In the same way, if you’re a child of your Father in heaven, if you’ve become his doulos, then you will seek to live your life to please him and this means that you’ll give yourself over to a life of obedience; not that you won’t sin, but your heart won’t be ruled by sin and when you sin you‘ll begin to hate it because you have a new master, a new Father, a new home, a new heart ruled by a love for God that makes you not want to do what you used to do.

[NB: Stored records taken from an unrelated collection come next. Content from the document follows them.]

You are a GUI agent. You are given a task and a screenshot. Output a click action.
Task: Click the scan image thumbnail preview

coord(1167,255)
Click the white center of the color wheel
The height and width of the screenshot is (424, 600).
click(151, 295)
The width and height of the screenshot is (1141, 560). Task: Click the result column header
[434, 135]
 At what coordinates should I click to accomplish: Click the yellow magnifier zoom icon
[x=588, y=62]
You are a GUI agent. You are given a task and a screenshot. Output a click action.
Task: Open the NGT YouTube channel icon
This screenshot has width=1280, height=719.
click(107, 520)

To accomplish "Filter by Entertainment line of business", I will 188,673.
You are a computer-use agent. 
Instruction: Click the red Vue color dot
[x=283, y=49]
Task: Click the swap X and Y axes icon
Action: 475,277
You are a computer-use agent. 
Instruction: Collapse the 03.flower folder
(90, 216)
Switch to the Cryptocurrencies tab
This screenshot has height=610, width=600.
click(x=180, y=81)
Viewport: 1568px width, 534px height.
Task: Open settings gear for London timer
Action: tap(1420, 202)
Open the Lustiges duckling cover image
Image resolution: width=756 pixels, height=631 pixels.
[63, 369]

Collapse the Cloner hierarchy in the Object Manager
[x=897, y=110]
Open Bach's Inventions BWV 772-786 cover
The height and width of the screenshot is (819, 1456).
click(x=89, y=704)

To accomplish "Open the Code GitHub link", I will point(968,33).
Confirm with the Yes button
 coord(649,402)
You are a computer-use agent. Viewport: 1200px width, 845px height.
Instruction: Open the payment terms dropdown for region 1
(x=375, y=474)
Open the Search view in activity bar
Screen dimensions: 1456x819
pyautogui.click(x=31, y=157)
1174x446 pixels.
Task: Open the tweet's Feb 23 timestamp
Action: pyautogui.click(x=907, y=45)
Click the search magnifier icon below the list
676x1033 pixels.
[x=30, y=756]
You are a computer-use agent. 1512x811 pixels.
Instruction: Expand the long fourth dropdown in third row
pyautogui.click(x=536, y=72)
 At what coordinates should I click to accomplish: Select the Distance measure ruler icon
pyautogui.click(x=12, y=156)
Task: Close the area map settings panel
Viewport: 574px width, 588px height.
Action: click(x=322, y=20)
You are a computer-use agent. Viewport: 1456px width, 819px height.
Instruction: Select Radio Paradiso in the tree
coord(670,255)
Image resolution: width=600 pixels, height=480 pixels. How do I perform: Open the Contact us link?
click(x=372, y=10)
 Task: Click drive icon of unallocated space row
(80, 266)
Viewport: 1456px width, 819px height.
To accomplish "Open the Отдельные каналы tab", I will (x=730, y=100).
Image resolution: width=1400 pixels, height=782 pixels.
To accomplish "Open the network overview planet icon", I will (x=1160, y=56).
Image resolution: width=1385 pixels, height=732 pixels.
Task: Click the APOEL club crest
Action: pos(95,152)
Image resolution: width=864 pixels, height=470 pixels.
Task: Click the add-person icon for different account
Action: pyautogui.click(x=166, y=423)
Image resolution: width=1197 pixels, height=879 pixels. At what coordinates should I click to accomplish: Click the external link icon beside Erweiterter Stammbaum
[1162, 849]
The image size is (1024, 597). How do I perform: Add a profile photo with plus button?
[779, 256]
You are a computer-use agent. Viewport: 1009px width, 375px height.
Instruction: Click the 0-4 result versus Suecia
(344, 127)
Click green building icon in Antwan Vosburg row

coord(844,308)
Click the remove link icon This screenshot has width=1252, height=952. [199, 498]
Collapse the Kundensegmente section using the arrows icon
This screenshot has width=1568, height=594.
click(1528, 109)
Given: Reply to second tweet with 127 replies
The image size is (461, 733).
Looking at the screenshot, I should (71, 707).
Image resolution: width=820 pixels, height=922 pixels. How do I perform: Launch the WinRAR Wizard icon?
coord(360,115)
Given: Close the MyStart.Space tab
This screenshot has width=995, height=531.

What’s to stop someone from just saying the right words, asking Jesus into their lives to avoid hell and then just living the way they want to live. Well, if you really have given yourself to him then that commitment of the heart will be made manifest in a changed life. Your desire will be to please him and in pleasing him you’ll find your joy. Someone who just says the right word’s and believes the right facts but feels no desire to change, no joy in obedience, no pain at their own sinfulness, really has not committed themselves at all.

Salvation is a free gift that is accepted by faith. It is by grace that we are saved and not by works and there is nothing we can do to earn our way in. But while the gift is not earned, while your works, good or bad, don’t determine whether or not you’re saved, the character of your life, the way you live, your attitude toward God and toward sin makes manifest, demonstrates whose servant you really are. If you have really given yourself to Jesus Christ, the character, the direction, your way of life will have changed. You will have been given over to obedience.